**Records provided**
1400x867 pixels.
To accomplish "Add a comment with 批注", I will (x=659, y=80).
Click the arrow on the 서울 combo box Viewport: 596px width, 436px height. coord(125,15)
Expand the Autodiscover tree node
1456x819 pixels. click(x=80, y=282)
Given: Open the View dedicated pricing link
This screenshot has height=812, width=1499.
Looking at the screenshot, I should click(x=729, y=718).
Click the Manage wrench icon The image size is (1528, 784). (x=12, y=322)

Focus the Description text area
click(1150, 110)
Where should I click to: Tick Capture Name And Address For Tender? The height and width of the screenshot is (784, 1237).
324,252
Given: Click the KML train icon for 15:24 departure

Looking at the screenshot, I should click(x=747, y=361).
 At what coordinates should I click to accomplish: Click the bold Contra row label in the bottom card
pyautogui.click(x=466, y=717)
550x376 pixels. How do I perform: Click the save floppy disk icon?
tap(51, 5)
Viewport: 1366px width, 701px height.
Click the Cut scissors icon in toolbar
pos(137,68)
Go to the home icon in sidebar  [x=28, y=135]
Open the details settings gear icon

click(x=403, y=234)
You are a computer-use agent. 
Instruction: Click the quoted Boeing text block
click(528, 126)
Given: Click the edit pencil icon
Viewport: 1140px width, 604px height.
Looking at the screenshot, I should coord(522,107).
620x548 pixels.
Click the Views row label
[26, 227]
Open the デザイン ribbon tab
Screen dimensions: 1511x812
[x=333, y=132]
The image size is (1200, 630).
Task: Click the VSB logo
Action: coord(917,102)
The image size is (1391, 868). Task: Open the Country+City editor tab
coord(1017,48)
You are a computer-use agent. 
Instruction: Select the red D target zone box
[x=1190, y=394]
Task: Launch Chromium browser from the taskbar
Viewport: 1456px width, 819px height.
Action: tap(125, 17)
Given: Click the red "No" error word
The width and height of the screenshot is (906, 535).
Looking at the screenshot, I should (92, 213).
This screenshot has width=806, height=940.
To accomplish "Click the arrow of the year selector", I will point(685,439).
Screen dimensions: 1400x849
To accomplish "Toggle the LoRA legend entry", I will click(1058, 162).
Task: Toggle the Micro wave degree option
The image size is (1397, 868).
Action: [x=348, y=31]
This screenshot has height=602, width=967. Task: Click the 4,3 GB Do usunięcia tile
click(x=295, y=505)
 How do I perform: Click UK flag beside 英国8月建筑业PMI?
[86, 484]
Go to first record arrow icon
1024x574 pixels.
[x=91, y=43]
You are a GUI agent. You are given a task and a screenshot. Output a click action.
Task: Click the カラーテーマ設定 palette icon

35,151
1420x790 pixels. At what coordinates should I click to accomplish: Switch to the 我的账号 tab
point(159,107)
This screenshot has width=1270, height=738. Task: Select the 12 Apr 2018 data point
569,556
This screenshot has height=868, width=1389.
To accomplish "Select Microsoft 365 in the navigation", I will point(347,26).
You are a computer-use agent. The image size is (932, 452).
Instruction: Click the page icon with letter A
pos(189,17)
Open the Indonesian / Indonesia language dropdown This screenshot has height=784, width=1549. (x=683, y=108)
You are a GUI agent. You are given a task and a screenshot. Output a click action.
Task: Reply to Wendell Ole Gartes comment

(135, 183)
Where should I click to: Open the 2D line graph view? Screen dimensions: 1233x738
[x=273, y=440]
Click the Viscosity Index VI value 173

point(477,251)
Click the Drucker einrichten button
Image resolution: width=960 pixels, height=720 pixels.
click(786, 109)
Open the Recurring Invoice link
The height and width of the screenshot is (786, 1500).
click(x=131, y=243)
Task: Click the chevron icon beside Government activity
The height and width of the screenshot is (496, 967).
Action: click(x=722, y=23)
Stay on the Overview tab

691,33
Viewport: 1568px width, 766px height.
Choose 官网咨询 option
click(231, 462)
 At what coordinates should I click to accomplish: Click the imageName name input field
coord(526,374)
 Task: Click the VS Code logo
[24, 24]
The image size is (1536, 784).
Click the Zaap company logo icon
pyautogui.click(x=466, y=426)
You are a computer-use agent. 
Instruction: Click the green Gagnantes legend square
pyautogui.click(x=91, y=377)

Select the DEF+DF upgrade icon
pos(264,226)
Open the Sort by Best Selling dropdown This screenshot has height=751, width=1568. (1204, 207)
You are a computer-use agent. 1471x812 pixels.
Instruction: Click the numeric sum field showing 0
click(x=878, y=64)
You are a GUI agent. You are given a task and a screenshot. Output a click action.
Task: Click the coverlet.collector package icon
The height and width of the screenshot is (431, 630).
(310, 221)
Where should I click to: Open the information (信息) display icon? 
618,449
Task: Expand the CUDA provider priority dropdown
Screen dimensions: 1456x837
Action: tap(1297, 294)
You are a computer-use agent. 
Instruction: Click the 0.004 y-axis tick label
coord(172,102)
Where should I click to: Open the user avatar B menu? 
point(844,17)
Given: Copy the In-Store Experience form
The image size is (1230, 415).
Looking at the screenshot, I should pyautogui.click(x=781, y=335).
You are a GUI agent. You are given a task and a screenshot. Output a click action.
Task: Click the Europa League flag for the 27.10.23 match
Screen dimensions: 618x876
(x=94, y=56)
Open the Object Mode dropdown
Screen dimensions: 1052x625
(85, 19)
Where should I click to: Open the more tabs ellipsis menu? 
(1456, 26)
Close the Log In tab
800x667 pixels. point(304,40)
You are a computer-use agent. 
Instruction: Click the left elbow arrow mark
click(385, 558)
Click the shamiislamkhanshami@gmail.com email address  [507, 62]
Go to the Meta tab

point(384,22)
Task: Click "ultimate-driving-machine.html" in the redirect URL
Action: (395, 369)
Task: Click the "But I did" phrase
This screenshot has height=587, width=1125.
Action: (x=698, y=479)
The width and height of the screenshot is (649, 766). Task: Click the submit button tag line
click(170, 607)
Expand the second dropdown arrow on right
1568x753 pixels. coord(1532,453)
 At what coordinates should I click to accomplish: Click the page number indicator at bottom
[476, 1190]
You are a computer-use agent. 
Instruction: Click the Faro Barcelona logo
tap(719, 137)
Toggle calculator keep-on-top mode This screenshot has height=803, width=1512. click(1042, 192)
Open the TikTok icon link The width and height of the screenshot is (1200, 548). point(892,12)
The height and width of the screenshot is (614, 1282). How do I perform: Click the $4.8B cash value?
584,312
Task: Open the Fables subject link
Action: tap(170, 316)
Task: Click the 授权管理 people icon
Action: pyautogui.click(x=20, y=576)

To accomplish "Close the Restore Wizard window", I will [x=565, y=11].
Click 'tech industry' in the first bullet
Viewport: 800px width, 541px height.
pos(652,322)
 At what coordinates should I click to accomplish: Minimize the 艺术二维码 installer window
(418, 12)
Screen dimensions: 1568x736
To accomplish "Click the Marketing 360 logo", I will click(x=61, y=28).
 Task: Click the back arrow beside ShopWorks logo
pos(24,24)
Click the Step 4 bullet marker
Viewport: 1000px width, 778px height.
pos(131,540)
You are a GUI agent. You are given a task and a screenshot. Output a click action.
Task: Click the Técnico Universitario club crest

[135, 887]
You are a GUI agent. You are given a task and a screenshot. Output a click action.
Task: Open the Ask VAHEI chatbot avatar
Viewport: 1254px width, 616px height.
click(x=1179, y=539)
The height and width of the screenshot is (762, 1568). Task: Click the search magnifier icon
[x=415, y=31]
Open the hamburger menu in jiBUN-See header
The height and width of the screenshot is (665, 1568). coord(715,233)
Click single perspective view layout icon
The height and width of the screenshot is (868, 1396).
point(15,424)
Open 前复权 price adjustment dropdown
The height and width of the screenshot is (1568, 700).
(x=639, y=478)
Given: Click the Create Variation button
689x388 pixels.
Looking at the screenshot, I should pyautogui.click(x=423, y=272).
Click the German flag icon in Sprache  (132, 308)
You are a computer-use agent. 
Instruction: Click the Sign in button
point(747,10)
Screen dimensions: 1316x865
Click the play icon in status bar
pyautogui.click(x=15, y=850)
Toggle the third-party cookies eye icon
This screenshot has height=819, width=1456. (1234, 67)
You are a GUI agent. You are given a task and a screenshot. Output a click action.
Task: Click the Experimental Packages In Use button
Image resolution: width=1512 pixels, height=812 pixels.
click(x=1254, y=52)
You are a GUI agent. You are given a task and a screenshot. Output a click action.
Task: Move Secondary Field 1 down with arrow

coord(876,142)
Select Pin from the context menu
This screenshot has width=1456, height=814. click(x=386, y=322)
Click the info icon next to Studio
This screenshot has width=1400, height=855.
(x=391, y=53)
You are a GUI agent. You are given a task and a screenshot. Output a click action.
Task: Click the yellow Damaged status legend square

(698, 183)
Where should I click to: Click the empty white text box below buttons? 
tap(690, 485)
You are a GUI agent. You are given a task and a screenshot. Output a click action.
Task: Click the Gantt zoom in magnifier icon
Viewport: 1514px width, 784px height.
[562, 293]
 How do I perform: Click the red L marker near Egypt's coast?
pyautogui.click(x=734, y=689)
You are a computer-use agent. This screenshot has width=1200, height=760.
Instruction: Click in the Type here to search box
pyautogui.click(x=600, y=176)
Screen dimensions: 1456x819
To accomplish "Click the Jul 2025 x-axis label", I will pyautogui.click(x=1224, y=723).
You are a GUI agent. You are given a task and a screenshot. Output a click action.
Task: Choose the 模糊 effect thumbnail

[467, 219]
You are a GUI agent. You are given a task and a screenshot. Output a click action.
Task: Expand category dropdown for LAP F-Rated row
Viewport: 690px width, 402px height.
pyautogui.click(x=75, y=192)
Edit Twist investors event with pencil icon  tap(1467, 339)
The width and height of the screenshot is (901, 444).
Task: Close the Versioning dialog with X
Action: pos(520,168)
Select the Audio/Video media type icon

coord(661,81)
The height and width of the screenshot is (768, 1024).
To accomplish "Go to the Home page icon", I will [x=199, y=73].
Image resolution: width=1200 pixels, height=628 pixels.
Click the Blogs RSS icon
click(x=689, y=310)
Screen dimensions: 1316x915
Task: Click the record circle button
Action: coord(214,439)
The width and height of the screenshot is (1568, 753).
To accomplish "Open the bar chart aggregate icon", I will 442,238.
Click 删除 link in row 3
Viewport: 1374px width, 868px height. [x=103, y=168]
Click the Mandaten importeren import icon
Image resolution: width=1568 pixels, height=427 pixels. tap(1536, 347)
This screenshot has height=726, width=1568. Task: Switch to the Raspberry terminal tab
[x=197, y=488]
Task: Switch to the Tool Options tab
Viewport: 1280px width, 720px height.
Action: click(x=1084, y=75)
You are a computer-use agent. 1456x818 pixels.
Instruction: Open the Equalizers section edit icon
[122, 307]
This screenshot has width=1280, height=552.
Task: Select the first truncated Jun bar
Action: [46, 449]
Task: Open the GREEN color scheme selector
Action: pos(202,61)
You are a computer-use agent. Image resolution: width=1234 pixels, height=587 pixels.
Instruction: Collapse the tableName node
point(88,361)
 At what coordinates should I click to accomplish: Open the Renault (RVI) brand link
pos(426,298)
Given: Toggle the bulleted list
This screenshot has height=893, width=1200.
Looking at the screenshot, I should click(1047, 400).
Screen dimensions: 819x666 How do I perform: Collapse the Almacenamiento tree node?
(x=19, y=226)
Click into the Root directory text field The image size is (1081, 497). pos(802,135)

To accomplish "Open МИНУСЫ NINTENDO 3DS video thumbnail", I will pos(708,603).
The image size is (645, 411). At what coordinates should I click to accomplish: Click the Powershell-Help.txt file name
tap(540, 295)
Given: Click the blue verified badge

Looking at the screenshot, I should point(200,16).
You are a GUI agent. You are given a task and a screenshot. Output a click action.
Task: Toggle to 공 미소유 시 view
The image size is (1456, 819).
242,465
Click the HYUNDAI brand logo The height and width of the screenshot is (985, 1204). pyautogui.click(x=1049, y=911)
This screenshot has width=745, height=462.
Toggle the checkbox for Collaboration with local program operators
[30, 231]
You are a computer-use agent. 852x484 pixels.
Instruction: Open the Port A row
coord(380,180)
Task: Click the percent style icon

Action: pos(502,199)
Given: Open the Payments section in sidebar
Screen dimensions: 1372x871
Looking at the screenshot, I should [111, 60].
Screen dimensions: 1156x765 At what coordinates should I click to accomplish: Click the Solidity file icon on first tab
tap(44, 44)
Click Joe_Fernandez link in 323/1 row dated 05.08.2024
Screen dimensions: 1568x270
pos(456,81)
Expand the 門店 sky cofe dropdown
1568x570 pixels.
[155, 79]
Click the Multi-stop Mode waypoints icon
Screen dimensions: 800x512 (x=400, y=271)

**Instructions for the task**
Copy the records above exactly, from the line containing "Click the German" through the line containing "This screenshot has height=819, width=1456.", including both of those lines.

**Right answer**
Click the German flag icon in Sprache  (132, 308)
You are a computer-use agent. 
Instruction: Click the Sign in button
point(747,10)
Screen dimensions: 1316x865
Click the play icon in status bar
pyautogui.click(x=15, y=850)
Toggle the third-party cookies eye icon
This screenshot has height=819, width=1456. (1234, 67)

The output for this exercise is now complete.